I'm overweight. BMI and Waist to hip ratio both indicate that fact.
At 5'7.5" and 12st 11 1bs or 179 pounds at 30th December 2006 (was 13st 8lbs a few months ago!) my BMI is 27.6.
Methods for actually measuring body fat percentage are preferable to BMI for measuring healthy body size. Mayo Clinic researchers say the BMI doesn't accurately predict risk of cardiovascular death because it doesn't distinguish between muscle and fat. They say a better measure may be your Waist-hip ratio (wikipedia). The evidences is that in an analysis at Mayo Clinic led by Lopez-Jiminez of 40 studies involving 250,000 people, heart patients with normal BMIs were at higher risk of death from cardiovascular disease than people whose BMIs put them in the "obese" range. The ones in the study who had the highest death rates were people who weighed the least; in other words, they had the lowest BMIs (reference citation required).
My Waist-hip ratio is 104cm/99cm (41"/39") or 1.05, Sharon's is 34"/41" (86cm/104") or 0.83.
According to NICE NHS booklet (December 2006): target for men is <94cm>
Source: NICE Guideline Booklet
Women within the 0.7 range have optimal levels of estrogen and are less susceptible to major diseases such as diabetes, cardiovascular disorders and ovarian cancers. Men with WHRs around 0.9, are more healthy and fertile with less prostate and testicular cancer.
WHR is considered to be factor in a person's attractiveness. Women with a 0.7 WHR are often rated as more attractive by men regardless of culture, race, religion or ethnicity. Such diverse beauty icons as Marilyn Monroe, Twiggy, Sophia Loren, Kate Moss, Salma Hayek and even the Venus de Milo all have ratios around 0.7, even though they have significantly different weights. Congruent with an evolutionary perspective, evidence suggests that humans use subtle biological cues, such as WHR, to indicate mate potential and fertility.

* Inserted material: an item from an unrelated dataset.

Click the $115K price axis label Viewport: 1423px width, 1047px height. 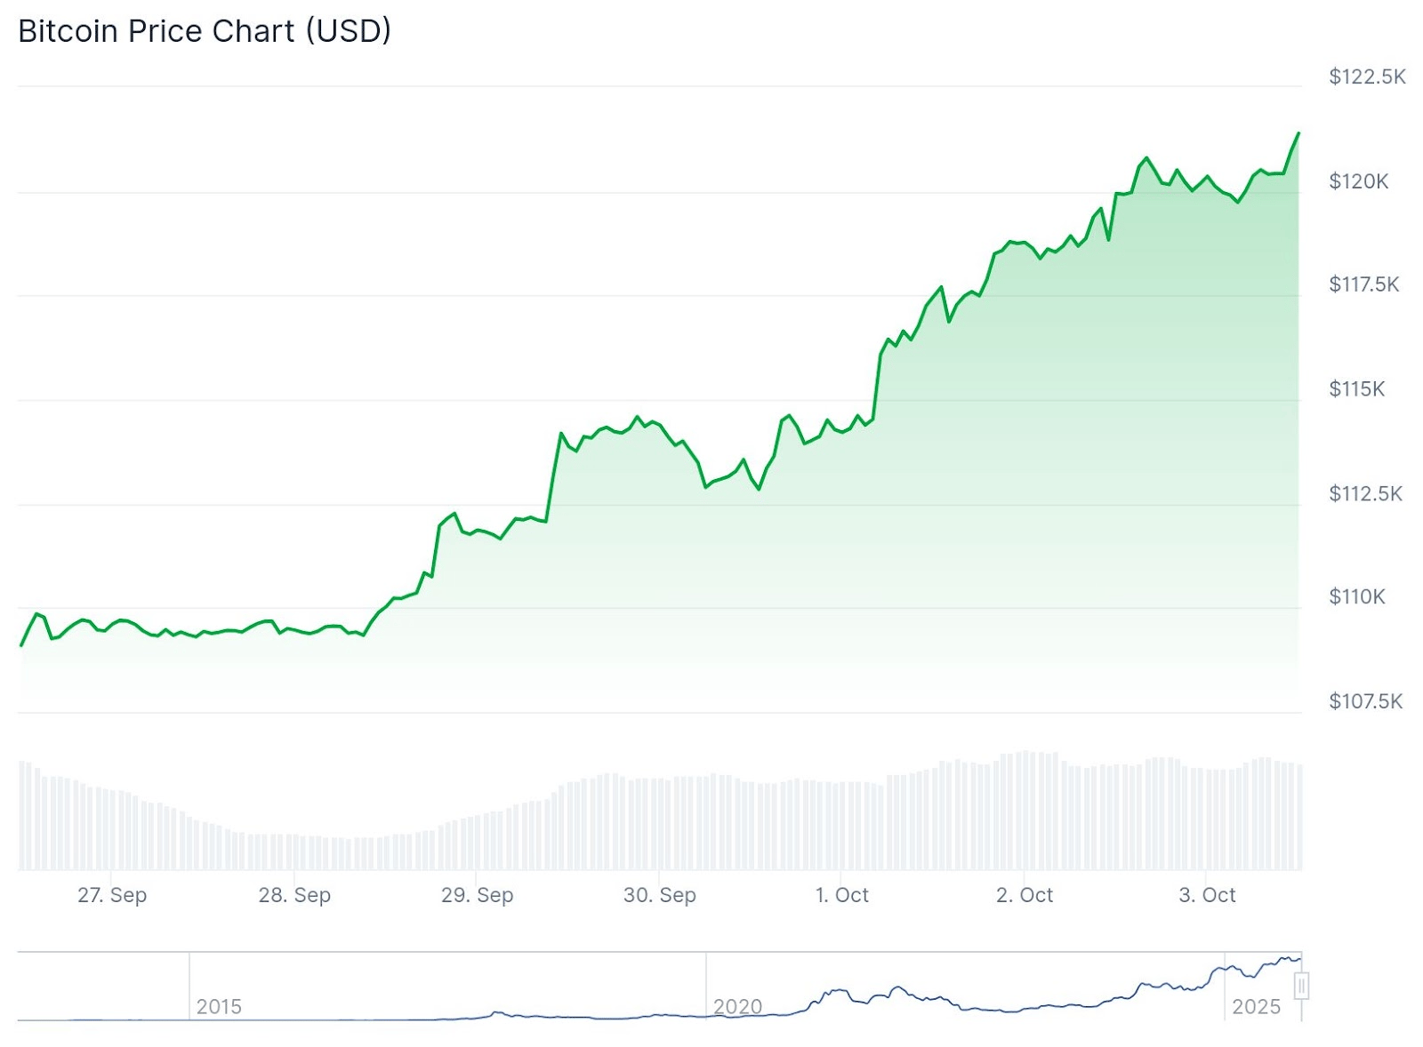1356,388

Abdominal Obesity in INTERHEART study
This study found that BMI showed a modest and graded association with risk of Myocardial Infarction MI (Heart Attack). Waist and hip circumferences were both highly significantly associated with risk of MI. Waist-to-hip ratio was a better measure of risk than waist circumference alone.

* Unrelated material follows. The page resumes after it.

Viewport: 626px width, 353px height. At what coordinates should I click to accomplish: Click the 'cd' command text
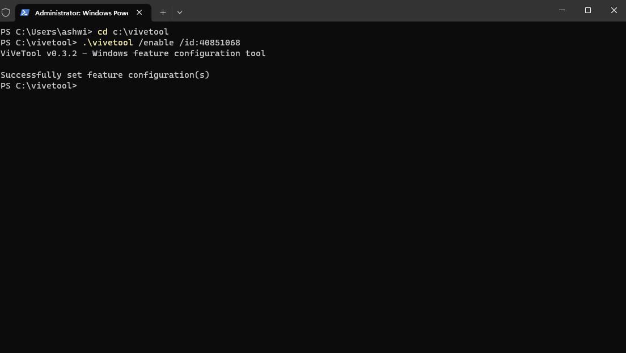(102, 32)
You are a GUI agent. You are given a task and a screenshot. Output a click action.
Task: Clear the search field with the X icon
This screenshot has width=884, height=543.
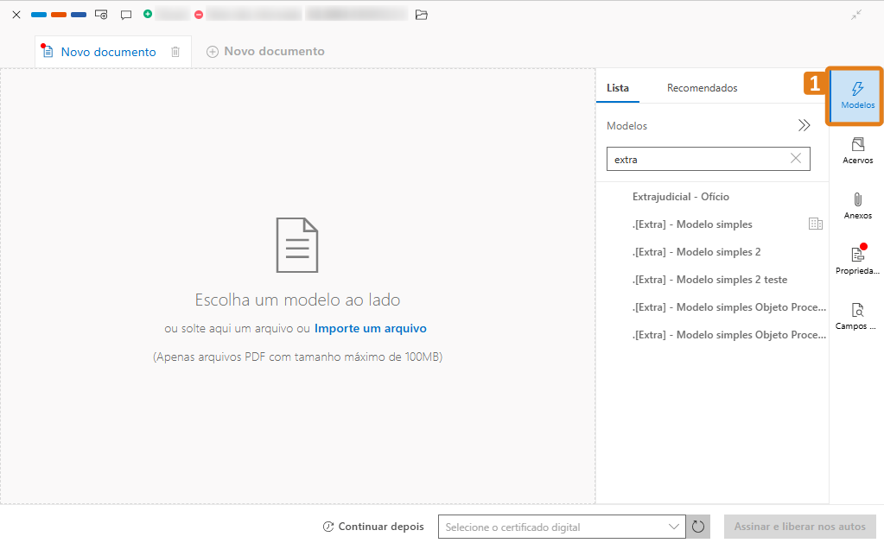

Obesity and CVD: Biologic MechanismsThe biologic mechanisms underlying the relation between obesity and cardiovascular risk are unclear. The waist-to-hip ratio is a simple measure for visceral obesity, and visceral adiposity is a manifestation of the metabolic abnormalities that underlie risk of future CVD events. It may be that the ratio of fat to muscle (sarcopenic adiposity) can be a measure of risk of CVD, which is best estimated by waist-to-hip ratio.

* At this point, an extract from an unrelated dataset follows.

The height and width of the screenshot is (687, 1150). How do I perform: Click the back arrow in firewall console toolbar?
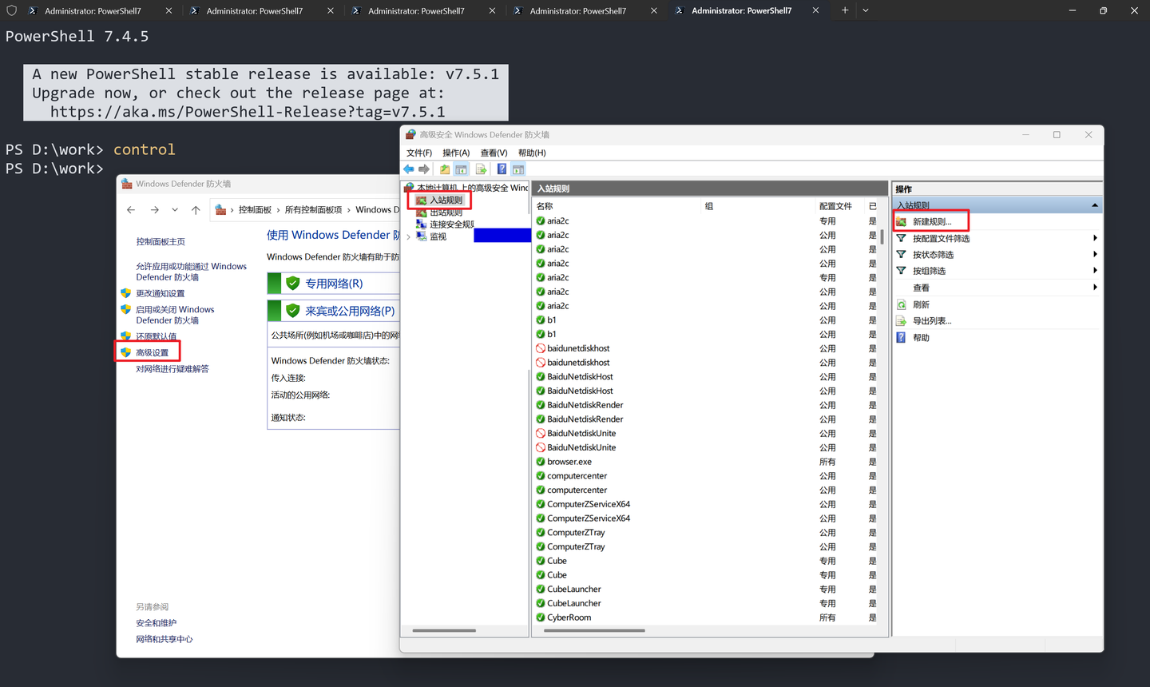[x=409, y=169]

Visceral adiposity is the fat that is integrated within the abdominal organs, as opposed to subcutaneous fat, as measured by the "skin-fold" test.
These results suggest that it is not how much fat a patient has, but where it is stored that contributes to overall cardiovascular risk, insulin resistance, and glucose tolerance. It means that waist and hip circumferences provides a predictive power greater than that provided by BMI for estimating the risk of MI.
With the redefinition of abdominal obesity based on waist-to-hip ratio instead of BMI, the estimated risk of MI attributable to obesity was higher than previously assumed and the risk of MI rose progressively with increasing values for waist-to-hip ratios with no evidence of a threshold.
The global burden of obesity has been substantially underestimated by the reliance on BMI.
- INTERHEART estimated
- 63% of heart attacks were due to abdominal obesity indicated by a high waist to hip ratio (for men >0.95, for women >0.85).
- Those with abdominal obesity were at over twice the risk of a heart attack compared to those without.
- Abdominal obesity was a much more significant risk factor for heart attack than BMI.
- men (33%) and women (30%) had a high waist to hip ratio.
- benefits may accrue by redistribution of the body's fat stores to the hips or by increasing muscle mass.